== WHAT IS BEING ASKED ==
Print only the lines running from the line with "Where should I" to the final line below, both included, exactly as written and without the pictures.

##### ENTRIES PROVIDED #####

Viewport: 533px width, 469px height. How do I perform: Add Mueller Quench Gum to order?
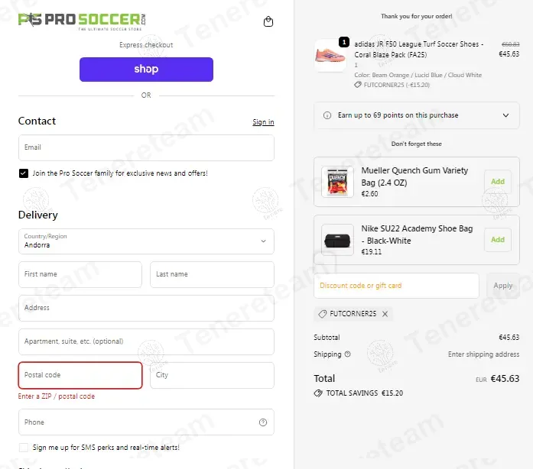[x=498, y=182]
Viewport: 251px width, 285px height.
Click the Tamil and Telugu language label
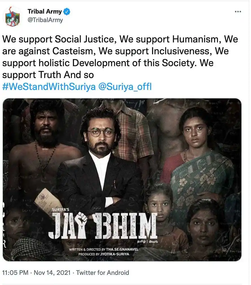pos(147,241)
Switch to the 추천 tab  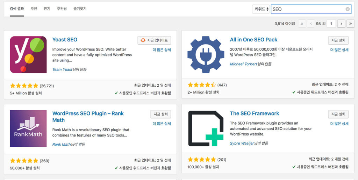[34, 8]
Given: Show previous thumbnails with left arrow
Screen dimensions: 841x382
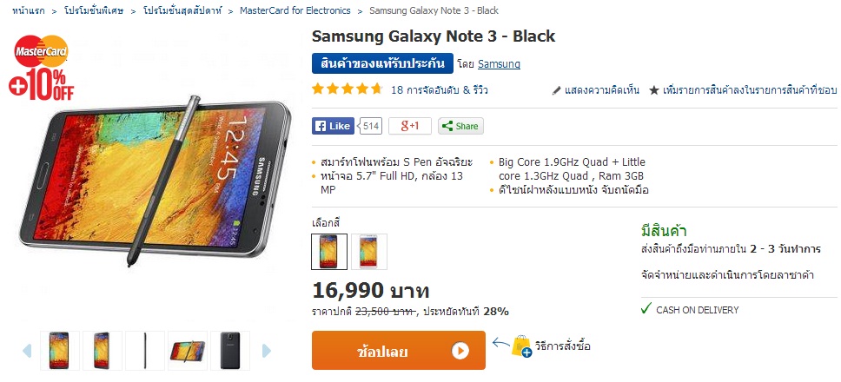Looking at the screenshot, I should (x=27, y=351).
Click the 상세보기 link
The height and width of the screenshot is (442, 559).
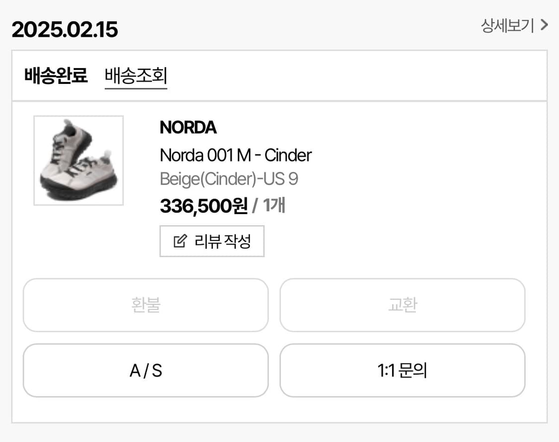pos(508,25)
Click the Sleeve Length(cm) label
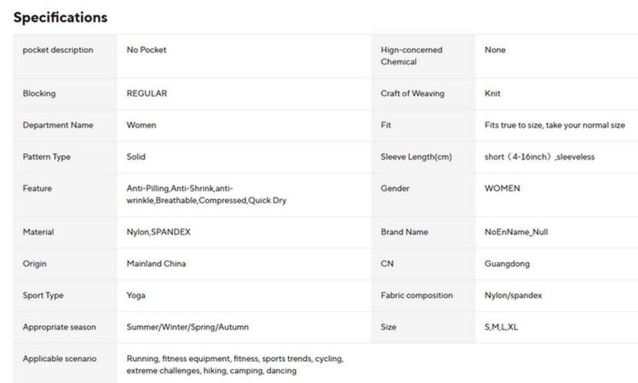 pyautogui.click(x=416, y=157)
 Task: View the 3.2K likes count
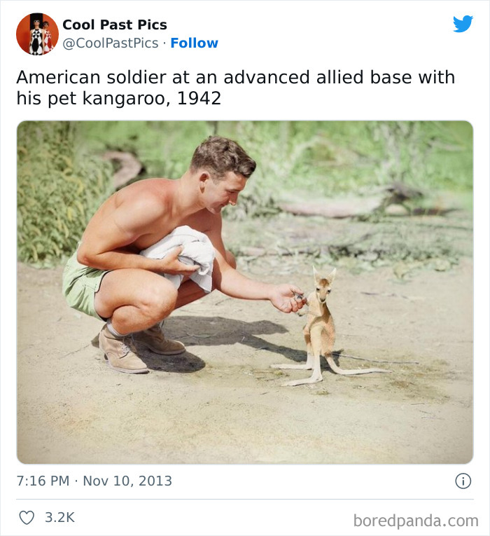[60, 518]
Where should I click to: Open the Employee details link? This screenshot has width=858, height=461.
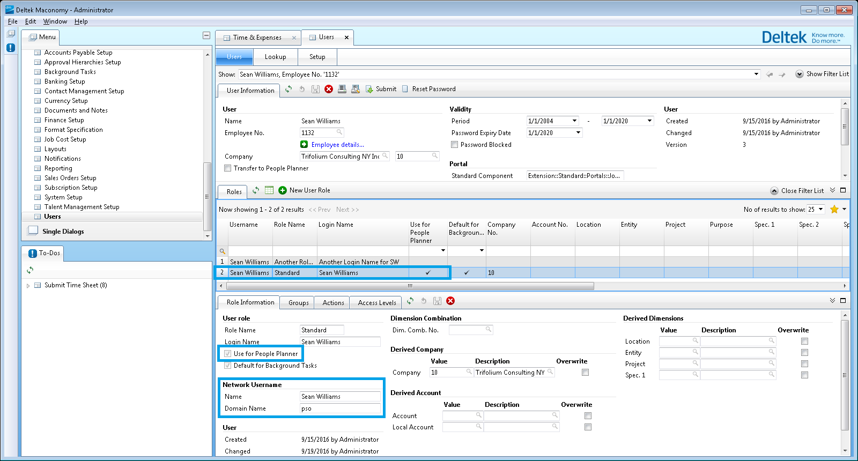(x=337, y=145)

#####

== EXERCISE OUTPUT ==
Where should I click to: Open the Employee details link? This screenshot has width=858, height=461.
(x=337, y=145)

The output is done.